----- Data for processing -----
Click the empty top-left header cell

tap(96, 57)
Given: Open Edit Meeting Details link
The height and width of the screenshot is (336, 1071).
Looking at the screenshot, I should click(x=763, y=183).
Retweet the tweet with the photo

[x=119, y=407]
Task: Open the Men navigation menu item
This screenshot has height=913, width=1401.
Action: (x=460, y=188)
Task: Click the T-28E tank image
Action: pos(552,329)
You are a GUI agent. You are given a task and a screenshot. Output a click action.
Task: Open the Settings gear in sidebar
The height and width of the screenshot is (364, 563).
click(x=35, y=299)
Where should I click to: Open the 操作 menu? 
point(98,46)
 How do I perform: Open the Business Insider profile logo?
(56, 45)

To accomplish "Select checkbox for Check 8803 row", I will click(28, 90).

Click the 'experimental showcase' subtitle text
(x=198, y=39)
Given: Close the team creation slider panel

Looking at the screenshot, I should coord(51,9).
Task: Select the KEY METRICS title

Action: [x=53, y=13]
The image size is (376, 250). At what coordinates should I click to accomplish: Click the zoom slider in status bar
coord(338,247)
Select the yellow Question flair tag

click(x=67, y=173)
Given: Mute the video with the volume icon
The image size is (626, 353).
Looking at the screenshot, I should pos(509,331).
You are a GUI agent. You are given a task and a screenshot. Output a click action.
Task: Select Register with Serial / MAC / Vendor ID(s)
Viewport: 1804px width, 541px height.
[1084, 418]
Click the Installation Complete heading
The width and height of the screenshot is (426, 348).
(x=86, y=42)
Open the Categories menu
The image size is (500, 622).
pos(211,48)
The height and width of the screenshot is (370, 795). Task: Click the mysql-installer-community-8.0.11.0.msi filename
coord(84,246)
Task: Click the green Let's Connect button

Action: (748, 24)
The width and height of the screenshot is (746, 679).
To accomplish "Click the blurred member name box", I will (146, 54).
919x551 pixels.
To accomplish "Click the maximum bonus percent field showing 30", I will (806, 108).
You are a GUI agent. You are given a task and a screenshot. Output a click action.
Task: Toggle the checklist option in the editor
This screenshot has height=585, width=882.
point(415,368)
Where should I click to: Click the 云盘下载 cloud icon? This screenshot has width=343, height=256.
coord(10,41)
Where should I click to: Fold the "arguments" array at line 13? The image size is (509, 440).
-----
Your goal: Every line above should be written out again exactly as it stands.

Solved exercise:
Click the empty top-left header cell

tap(96, 57)
Given: Open Edit Meeting Details link
The height and width of the screenshot is (336, 1071).
Looking at the screenshot, I should click(x=763, y=183).
Retweet the tweet with the photo

[x=119, y=407]
Task: Open the Men navigation menu item
This screenshot has height=913, width=1401.
Action: (x=460, y=188)
Task: Click the T-28E tank image
Action: pos(552,329)
You are a GUI agent. You are given a task and a screenshot. Output a click action.
Task: Open the Settings gear in sidebar
The height and width of the screenshot is (364, 563).
click(x=35, y=299)
Where should I click to: Open the 操作 menu? 
point(98,46)
 How do I perform: Open the Business Insider profile logo?
(56, 45)

To accomplish "Select checkbox for Check 8803 row", I will click(28, 90).

Click the 'experimental showcase' subtitle text
(x=198, y=39)
Given: Close the team creation slider panel

Looking at the screenshot, I should coord(51,9).
Task: Select the KEY METRICS title

Action: [x=53, y=13]
The image size is (376, 250). At what coordinates should I click to accomplish: Click the zoom slider in status bar
coord(338,247)
Select the yellow Question flair tag

click(x=67, y=173)
Given: Mute the video with the volume icon
The image size is (626, 353).
Looking at the screenshot, I should pos(509,331).
You are a GUI agent. You are given a task and a screenshot. Output a click action.
Task: Select Register with Serial / MAC / Vendor ID(s)
Viewport: 1804px width, 541px height.
[1084, 418]
Click the Installation Complete heading
The width and height of the screenshot is (426, 348).
(x=86, y=42)
Open the Categories menu
The image size is (500, 622).
pos(211,48)
The height and width of the screenshot is (370, 795). Task: Click the mysql-installer-community-8.0.11.0.msi filename
coord(84,246)
Task: Click the green Let's Connect button

Action: (748, 24)
The width and height of the screenshot is (746, 679).
To accomplish "Click the blurred member name box", I will (146, 54).
919x551 pixels.
To accomplish "Click the maximum bonus percent field showing 30", I will (806, 108).
You are a GUI agent. You are given a task and a screenshot. Output a click action.
Task: Toggle the checklist option in the editor
This screenshot has height=585, width=882.
point(415,368)
Where should I click to: Click the 云盘下载 cloud icon? This screenshot has width=343, height=256.
coord(10,41)
Where should I click to: Fold the "arguments" array at line 13? The image size is (509, 440).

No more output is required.